Exercise directions
Every line of the data should be output word for word.

Data section
++++

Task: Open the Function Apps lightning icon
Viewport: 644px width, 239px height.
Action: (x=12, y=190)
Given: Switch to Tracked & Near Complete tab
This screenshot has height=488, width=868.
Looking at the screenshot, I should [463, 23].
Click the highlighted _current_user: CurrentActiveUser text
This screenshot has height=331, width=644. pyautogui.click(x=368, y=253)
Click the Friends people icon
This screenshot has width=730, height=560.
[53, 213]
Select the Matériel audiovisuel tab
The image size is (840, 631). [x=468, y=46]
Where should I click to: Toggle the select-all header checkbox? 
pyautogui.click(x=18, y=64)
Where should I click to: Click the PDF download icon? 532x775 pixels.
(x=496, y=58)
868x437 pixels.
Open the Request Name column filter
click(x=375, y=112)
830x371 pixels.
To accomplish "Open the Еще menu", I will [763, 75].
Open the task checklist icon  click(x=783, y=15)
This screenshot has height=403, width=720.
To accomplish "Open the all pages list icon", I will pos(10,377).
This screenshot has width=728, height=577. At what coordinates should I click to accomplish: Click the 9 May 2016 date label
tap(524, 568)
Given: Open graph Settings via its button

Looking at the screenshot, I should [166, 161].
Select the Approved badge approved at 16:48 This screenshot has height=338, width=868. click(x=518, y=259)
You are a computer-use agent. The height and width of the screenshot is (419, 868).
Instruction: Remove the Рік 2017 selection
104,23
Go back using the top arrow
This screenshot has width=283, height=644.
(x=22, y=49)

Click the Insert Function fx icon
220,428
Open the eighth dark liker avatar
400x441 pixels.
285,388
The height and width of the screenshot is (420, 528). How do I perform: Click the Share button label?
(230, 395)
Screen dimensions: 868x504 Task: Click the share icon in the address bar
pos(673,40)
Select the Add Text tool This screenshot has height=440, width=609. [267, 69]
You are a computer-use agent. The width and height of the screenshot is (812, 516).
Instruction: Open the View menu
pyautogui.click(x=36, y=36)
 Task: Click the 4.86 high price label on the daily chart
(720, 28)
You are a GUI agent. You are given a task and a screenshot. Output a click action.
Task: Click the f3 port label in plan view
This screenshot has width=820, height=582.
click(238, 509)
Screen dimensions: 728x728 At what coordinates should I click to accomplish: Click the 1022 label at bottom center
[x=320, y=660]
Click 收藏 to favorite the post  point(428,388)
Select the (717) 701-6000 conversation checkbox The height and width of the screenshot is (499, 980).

++++

Answer to this problem
Task: Open the Function Apps lightning icon
Viewport: 644px width, 239px height.
Action: (x=12, y=190)
Given: Switch to Tracked & Near Complete tab
This screenshot has height=488, width=868.
Looking at the screenshot, I should [463, 23].
Click the highlighted _current_user: CurrentActiveUser text
This screenshot has height=331, width=644. pyautogui.click(x=368, y=253)
Click the Friends people icon
This screenshot has width=730, height=560.
[53, 213]
Select the Matériel audiovisuel tab
The image size is (840, 631). [x=468, y=46]
Where should I click to: Toggle the select-all header checkbox? 
pyautogui.click(x=18, y=64)
Where should I click to: Click the PDF download icon? 532x775 pixels.
(x=496, y=58)
868x437 pixels.
Open the Request Name column filter
click(x=375, y=112)
830x371 pixels.
To accomplish "Open the Еще menu", I will [763, 75].
Open the task checklist icon  click(x=783, y=15)
This screenshot has height=403, width=720.
To accomplish "Open the all pages list icon", I will pos(10,377).
This screenshot has width=728, height=577. At what coordinates should I click to accomplish: Click the 9 May 2016 date label
tap(524, 568)
Given: Open graph Settings via its button

Looking at the screenshot, I should [166, 161].
Select the Approved badge approved at 16:48 This screenshot has height=338, width=868. click(x=518, y=259)
You are a computer-use agent. The height and width of the screenshot is (419, 868).
Instruction: Remove the Рік 2017 selection
104,23
Go back using the top arrow
This screenshot has width=283, height=644.
(x=22, y=49)

Click the Insert Function fx icon
220,428
Open the eighth dark liker avatar
400x441 pixels.
285,388
The height and width of the screenshot is (420, 528). How do I perform: Click the Share button label?
(230, 395)
Screen dimensions: 868x504 Task: Click the share icon in the address bar
pos(673,40)
Select the Add Text tool This screenshot has height=440, width=609. [267, 69]
You are a computer-use agent. The width and height of the screenshot is (812, 516).
Instruction: Open the View menu
pyautogui.click(x=36, y=36)
 Task: Click the 4.86 high price label on the daily chart
(720, 28)
You are a GUI agent. You are given a task and a screenshot. Output a click action.
Task: Click the f3 port label in plan view
This screenshot has width=820, height=582.
click(238, 509)
Screen dimensions: 728x728 At what coordinates should I click to accomplish: Click the 1022 label at bottom center
[x=320, y=660]
Click 收藏 to favorite the post  point(428,388)
Select the (717) 701-6000 conversation checkbox The height and width of the screenshot is (499, 980).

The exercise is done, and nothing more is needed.